Mafia, Mineo eletto successore di Riina
Mineo sarebbe stato eletto successore di Totò Riina il 29 maggio scorso. In quell’occasione la cupola di Cosa Nostra era tornata a riunirsi per la prima volta dal 1993, per scegliere i nuovi vertici e riorganizzare le attività di traffico di droga e scommesse online. Mineo, ufficialmente gioielliere con negozio in centro, è il più anziano fra i boss della mafia siciliana. Stimato da Riina, nel 1982 Mineo era scampato a un agguato in cui morì il fratello Giuseppe, dopo che già un altro fratello, Antonino, era stato assassinato sei anni prima. Nel 1984, al giudice Falcone che lo interrogava dopo l’arresto, lo “zio Settimo” rispose: «Non so di che parla, cado dalle nuvole». Fu poi condannato a cinque anni al maxiprocesso e, riarrestato nel 2006, era tornato libero dopo una condanna a undici anni. I fermati per ordine della Direzione distrettuale antimafia di Palermo sono accusati a vario titolo di associazione per delinquere di tipo mafioso, estorsioni consumate e tentate, con l’aggravante di avere favorito l’associazione mafiosa Cosa Nostra, fittizia intestazione di beni aggravata, porto abusivo di armi comuni da sparo, danneggiamento a mezzo incendio, concorso esterno in associazione mafiosa. Si tratta del risultato di quattro distinti procedimenti penali.
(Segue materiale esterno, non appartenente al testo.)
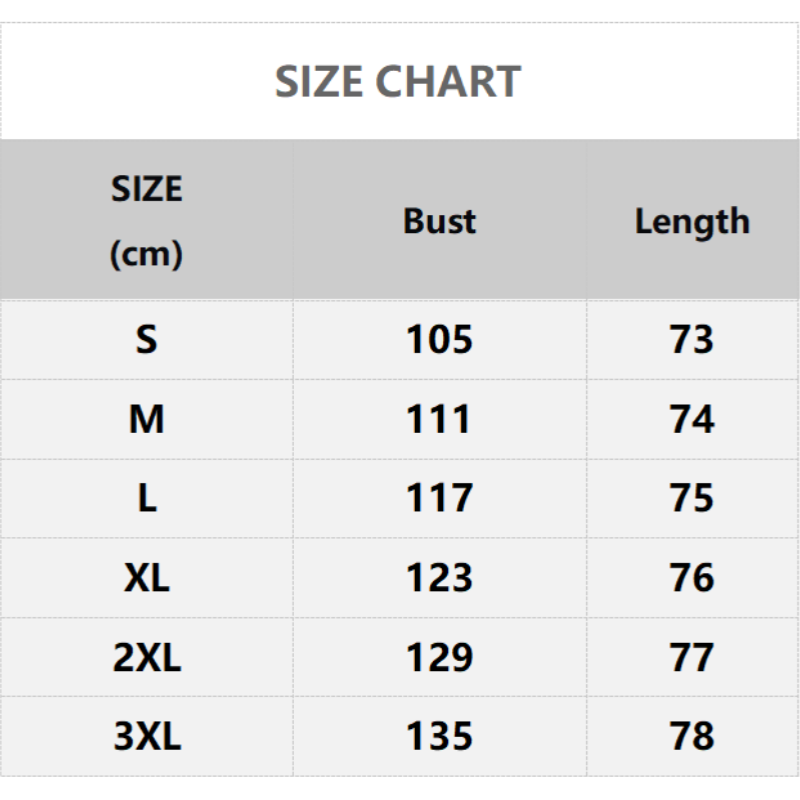
Task: Click bust value 105
Action: coord(439,340)
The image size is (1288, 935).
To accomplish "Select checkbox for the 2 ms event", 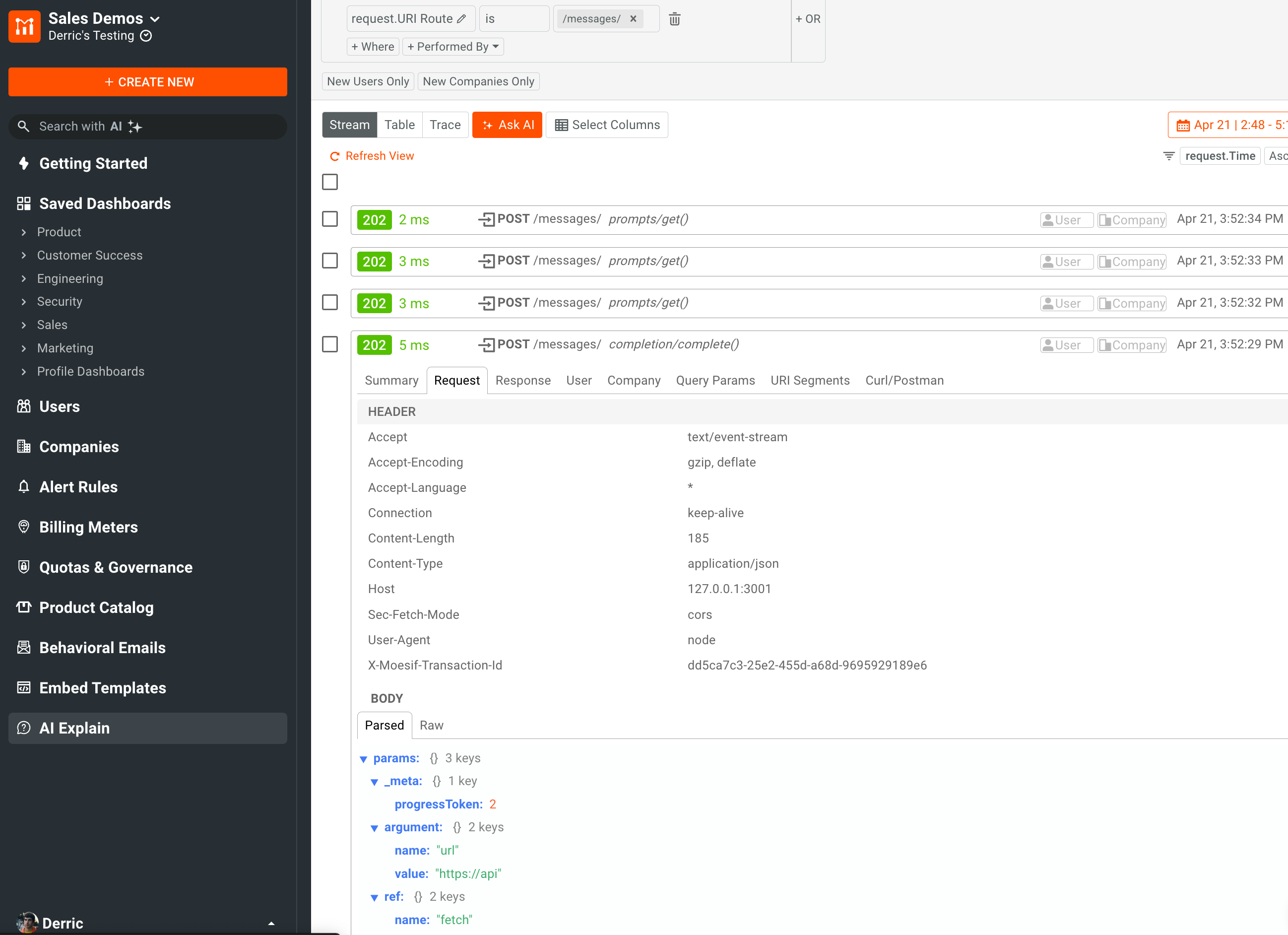I will (330, 219).
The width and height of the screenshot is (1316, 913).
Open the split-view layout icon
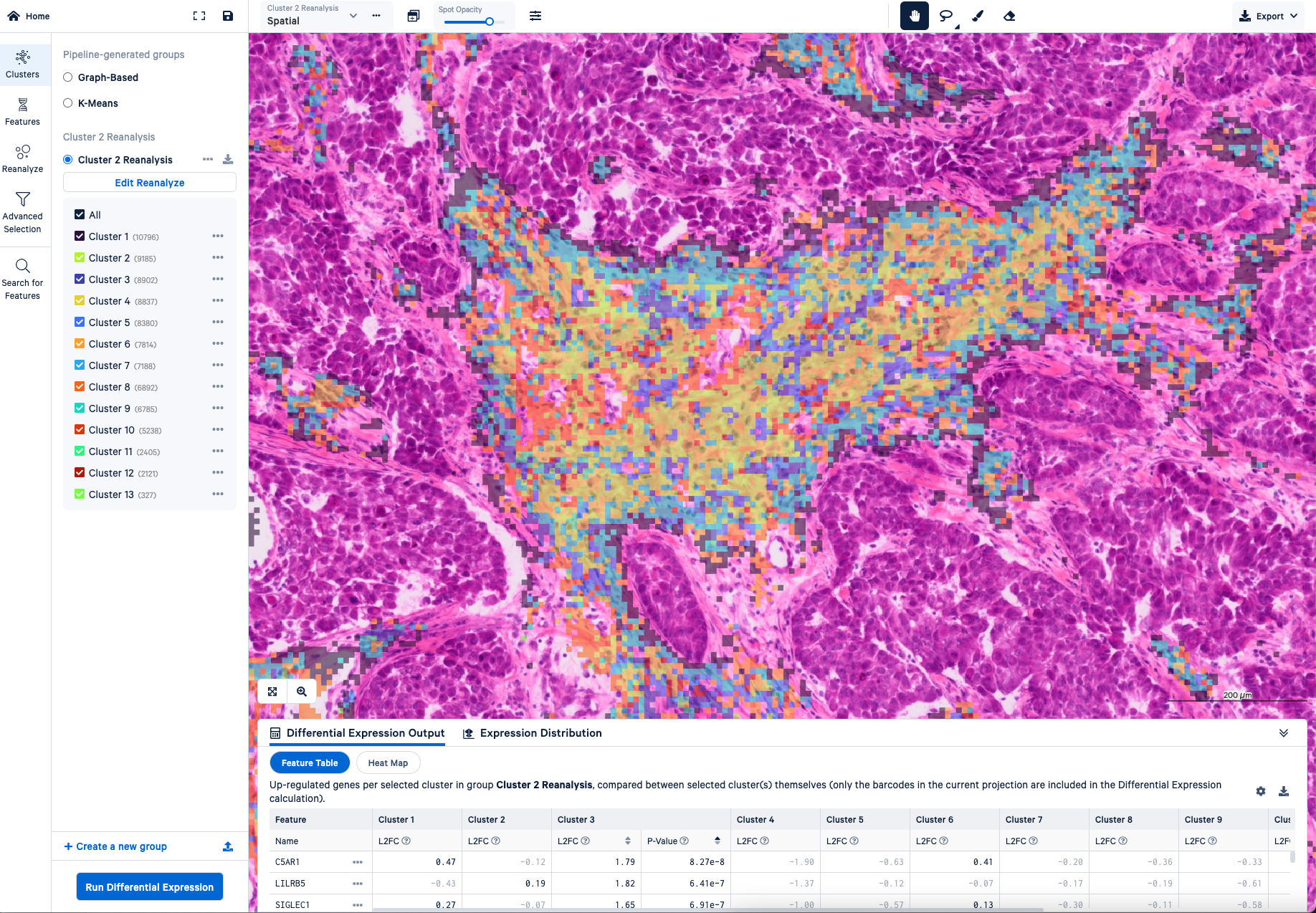coord(413,16)
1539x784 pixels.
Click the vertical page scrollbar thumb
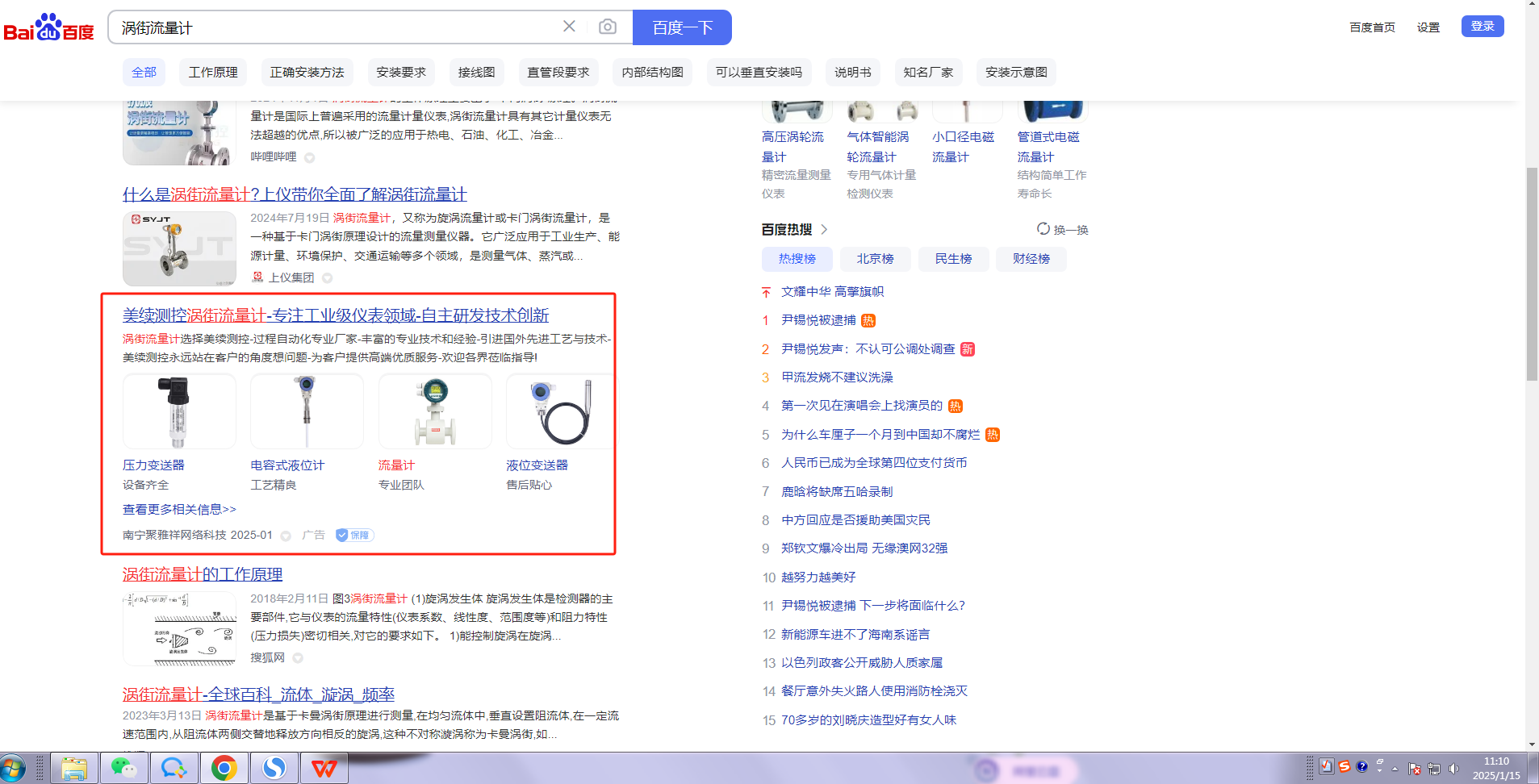tap(1532, 274)
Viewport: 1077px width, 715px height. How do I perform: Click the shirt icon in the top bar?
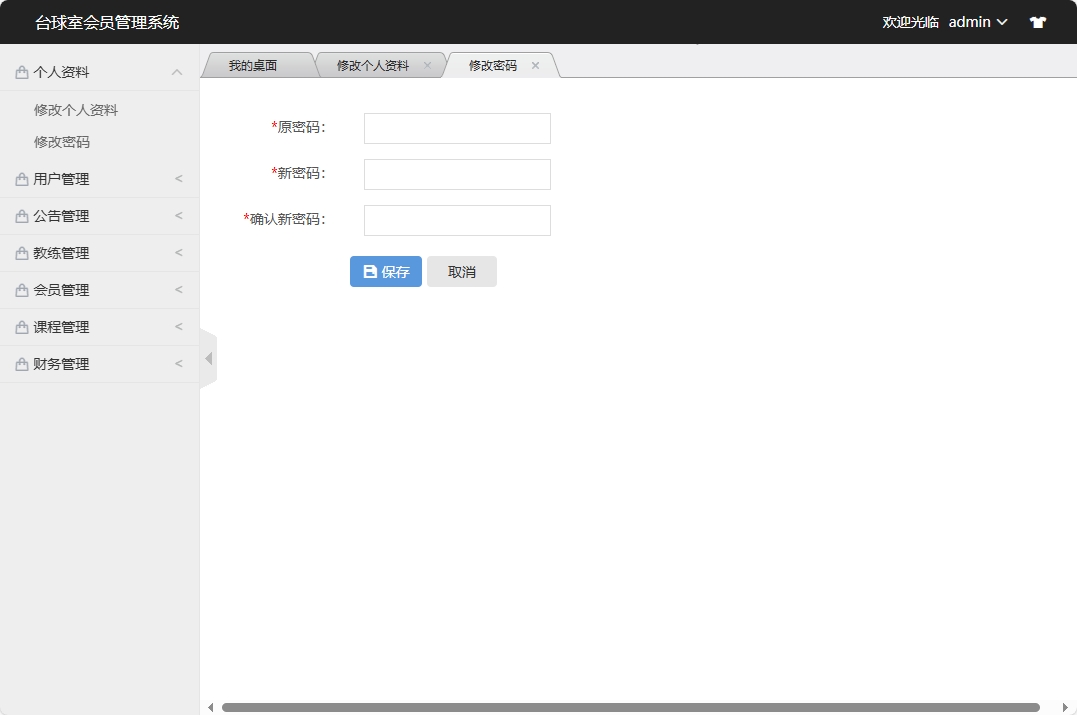(x=1037, y=21)
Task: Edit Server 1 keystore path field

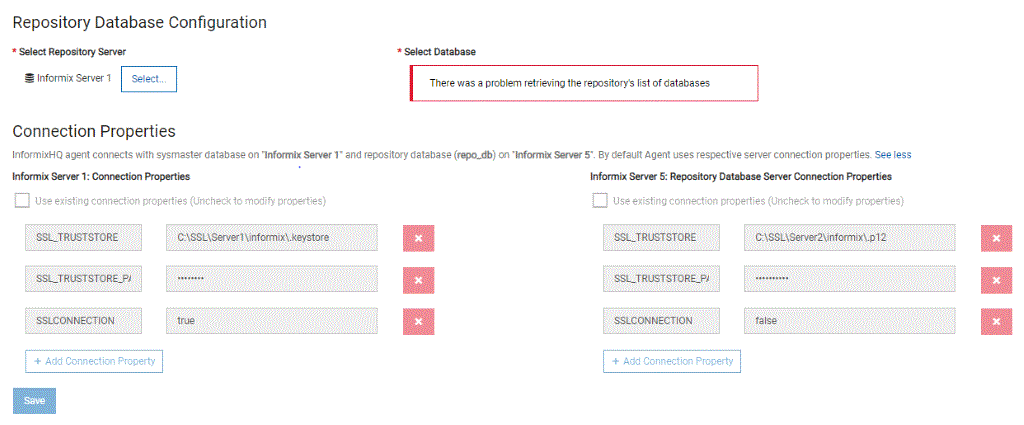Action: (272, 238)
Le indagini, coordinate da un pool di magistrati composto dal procuratore aggiunto Salvatore De Luca e dai sostituti Maurizio Agnello, Francesca Mazzocco, Amelia Luise, Dario Scaletta, Gaspare Spedale e Bruno Brucoli, hanno consentito di cogliere in presa diretta la fase di riorganizzazione in atto all’interno di Cosa Nostra e di documentare la ricostituzione della nuova commissione provinciale di Palermo, che per anni non si era più riunita, segno che si era tornati alla gestione unitaria di un tempo.